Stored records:
--- START ---

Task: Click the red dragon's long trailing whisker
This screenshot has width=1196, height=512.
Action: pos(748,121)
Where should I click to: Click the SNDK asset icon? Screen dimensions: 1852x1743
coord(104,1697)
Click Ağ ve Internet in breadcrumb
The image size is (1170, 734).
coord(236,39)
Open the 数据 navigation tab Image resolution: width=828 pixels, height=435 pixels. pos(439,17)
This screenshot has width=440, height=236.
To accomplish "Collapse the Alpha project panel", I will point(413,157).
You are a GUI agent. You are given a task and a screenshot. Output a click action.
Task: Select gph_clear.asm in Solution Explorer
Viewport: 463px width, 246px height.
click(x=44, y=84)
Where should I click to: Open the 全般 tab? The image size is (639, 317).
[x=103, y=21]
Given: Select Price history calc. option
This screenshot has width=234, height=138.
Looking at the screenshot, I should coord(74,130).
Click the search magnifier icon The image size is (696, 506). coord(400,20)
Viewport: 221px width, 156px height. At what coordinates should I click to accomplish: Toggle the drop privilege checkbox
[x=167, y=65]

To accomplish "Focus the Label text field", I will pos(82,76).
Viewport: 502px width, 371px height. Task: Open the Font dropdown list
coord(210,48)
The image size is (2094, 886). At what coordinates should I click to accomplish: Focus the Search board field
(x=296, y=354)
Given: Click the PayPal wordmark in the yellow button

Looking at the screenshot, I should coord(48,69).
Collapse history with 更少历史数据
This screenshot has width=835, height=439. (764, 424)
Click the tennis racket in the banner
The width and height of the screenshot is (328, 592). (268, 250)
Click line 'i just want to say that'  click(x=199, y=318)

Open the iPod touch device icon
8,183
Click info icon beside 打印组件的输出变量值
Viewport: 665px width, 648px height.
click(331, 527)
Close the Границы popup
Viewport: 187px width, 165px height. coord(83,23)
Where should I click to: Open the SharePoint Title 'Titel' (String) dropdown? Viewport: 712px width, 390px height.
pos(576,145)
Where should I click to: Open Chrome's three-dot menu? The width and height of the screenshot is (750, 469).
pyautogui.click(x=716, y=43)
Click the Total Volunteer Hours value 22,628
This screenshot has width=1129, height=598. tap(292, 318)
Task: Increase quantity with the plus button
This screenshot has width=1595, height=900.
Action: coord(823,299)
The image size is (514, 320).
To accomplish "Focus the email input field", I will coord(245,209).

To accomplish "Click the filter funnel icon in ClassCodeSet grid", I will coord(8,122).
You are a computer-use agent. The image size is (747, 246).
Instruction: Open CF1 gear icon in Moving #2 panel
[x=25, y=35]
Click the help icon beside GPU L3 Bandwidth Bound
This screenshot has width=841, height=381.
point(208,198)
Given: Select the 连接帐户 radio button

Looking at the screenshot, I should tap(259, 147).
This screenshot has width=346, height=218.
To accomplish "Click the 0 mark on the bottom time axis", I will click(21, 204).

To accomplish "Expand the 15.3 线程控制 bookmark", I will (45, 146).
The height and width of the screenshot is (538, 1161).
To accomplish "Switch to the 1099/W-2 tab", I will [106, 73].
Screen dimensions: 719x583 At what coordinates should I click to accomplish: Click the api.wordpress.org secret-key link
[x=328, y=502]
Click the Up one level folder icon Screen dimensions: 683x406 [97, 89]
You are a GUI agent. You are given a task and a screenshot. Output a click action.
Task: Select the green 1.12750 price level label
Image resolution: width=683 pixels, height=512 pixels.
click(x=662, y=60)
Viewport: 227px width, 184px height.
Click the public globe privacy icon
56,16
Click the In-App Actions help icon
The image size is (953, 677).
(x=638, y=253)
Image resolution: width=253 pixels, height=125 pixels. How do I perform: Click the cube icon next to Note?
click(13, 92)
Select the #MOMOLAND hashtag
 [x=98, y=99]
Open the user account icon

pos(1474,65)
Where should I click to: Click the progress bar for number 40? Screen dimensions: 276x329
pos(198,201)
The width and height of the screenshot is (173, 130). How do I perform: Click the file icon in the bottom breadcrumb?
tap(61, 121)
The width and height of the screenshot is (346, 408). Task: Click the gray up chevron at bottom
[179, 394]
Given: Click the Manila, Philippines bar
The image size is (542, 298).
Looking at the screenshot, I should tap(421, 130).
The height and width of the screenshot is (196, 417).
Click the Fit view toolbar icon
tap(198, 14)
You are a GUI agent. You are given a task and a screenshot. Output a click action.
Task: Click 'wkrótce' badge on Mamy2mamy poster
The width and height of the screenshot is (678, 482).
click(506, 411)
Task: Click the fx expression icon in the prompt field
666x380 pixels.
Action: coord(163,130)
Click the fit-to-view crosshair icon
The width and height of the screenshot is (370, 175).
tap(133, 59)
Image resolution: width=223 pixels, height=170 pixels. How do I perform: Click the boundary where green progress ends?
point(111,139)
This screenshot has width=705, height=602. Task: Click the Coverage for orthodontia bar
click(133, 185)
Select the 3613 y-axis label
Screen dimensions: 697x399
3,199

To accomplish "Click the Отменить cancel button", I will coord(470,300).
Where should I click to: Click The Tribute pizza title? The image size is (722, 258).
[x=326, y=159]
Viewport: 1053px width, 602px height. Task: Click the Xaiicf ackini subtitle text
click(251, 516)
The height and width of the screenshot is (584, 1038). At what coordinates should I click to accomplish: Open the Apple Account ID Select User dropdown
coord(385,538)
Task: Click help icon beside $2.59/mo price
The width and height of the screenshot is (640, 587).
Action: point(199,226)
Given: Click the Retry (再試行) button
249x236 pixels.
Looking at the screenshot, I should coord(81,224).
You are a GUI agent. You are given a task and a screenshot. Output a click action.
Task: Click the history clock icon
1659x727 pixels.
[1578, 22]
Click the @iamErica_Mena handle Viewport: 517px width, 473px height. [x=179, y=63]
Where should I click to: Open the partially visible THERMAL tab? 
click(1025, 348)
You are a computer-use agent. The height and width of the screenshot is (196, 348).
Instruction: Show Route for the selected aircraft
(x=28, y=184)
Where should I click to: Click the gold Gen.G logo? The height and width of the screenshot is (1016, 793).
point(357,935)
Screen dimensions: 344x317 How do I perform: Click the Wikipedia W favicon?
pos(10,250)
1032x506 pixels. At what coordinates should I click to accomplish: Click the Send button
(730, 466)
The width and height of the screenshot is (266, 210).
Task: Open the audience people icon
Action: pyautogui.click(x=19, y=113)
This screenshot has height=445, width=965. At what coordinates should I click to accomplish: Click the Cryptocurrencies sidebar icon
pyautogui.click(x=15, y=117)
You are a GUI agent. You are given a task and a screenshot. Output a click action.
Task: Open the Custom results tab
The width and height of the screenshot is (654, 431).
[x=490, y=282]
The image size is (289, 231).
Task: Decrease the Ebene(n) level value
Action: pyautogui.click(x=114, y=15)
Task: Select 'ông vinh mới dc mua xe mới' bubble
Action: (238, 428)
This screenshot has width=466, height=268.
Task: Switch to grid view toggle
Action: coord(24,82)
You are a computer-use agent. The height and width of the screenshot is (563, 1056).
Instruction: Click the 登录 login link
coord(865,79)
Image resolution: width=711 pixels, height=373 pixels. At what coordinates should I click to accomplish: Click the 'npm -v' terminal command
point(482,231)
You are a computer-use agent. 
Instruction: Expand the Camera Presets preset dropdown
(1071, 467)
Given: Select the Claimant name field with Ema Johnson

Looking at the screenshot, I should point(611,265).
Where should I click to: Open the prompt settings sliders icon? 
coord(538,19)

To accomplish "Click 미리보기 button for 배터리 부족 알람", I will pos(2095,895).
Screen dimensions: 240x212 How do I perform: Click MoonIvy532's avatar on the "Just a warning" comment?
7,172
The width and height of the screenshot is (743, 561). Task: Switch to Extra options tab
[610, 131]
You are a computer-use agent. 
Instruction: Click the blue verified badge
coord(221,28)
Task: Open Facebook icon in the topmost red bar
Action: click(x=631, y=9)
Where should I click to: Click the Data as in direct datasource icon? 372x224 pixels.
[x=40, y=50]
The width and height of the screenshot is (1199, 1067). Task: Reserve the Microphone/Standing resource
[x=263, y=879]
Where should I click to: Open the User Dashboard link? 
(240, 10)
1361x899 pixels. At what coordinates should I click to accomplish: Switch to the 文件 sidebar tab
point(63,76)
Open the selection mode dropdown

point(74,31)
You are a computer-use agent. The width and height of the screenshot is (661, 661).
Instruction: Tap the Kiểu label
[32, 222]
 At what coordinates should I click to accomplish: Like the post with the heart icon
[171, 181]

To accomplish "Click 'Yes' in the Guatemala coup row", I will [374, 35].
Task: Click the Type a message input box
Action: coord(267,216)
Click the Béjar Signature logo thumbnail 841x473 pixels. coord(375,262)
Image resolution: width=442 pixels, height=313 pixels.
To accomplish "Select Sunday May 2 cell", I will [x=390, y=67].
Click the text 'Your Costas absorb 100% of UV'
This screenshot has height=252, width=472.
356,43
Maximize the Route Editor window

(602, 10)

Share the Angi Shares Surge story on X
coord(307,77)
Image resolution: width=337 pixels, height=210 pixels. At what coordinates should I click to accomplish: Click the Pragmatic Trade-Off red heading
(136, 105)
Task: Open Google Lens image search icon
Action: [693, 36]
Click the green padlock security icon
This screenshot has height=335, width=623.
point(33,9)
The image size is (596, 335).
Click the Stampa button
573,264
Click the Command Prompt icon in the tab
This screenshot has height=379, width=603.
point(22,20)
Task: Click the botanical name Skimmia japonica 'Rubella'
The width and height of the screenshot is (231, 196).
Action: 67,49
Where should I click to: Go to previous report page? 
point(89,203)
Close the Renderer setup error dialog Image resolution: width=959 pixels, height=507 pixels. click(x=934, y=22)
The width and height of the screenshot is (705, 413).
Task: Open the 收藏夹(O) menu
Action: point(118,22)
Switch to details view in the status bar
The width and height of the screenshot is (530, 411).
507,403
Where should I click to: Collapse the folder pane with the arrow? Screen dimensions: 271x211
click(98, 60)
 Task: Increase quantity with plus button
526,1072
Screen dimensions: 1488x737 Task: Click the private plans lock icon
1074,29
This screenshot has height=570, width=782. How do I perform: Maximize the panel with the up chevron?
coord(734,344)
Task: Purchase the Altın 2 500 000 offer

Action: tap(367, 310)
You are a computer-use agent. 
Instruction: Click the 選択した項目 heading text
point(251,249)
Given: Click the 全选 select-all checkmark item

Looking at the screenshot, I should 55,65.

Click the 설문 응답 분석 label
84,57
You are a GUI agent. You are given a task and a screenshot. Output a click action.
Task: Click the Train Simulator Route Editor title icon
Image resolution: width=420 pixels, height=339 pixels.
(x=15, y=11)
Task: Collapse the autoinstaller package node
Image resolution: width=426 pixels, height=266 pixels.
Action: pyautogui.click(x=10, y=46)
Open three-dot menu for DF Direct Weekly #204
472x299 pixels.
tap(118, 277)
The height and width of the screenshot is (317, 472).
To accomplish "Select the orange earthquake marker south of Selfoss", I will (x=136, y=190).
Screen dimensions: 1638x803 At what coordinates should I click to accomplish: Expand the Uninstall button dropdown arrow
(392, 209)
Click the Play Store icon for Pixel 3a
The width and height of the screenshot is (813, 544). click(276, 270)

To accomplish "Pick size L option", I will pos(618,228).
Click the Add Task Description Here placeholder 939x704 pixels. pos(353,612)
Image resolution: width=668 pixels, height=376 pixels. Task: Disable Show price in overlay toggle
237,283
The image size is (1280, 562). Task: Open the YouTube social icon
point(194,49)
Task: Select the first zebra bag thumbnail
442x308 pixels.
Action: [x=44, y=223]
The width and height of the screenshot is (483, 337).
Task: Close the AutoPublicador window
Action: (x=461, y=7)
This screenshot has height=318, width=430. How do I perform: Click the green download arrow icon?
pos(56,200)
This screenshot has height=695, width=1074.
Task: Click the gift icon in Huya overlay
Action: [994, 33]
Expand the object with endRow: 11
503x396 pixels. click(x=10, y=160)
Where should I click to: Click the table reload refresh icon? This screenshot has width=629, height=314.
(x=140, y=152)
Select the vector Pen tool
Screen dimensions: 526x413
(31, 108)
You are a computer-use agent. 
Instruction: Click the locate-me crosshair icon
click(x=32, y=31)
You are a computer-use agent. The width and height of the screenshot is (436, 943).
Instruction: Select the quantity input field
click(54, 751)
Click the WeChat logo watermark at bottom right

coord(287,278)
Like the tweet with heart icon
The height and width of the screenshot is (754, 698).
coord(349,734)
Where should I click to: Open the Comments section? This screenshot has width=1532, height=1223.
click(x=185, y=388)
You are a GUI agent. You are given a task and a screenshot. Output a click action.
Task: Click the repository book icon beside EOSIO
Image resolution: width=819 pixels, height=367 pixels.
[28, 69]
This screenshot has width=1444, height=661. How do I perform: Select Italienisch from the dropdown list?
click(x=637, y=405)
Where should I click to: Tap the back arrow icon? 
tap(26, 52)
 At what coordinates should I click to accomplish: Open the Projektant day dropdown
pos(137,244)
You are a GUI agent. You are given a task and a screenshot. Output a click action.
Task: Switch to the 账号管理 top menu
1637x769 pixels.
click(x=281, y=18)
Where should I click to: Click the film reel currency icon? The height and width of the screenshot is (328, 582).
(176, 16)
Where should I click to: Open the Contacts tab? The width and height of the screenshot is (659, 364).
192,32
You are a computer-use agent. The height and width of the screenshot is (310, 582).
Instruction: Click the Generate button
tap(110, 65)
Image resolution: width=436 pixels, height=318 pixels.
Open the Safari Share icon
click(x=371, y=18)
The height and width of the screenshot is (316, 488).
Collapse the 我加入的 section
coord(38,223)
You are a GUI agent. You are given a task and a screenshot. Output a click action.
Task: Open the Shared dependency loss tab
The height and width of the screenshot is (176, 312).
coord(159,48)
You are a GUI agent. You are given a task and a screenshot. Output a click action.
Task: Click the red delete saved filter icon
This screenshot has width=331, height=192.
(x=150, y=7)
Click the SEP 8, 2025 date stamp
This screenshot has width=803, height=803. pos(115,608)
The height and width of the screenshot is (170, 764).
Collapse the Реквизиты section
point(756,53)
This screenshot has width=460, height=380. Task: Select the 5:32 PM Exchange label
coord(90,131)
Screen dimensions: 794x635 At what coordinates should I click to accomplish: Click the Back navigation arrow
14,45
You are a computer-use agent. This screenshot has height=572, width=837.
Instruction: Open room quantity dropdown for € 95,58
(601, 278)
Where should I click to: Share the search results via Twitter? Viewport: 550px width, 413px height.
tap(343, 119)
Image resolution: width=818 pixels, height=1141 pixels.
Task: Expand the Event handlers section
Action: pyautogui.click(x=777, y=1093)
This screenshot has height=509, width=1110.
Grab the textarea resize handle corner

--- END ---

A verbatim transcription is needed of the lines above, starting at the line with "Click the Play Store icon for Pixel 3a" and ending at the line with "Click the Add", both included, and of nothing else.

Click the Play Store icon for Pixel 3a
The width and height of the screenshot is (813, 544). click(276, 270)

To accomplish "Pick size L option", I will pos(618,228).
Click the Add Task Description Here placeholder 939x704 pixels. pos(353,612)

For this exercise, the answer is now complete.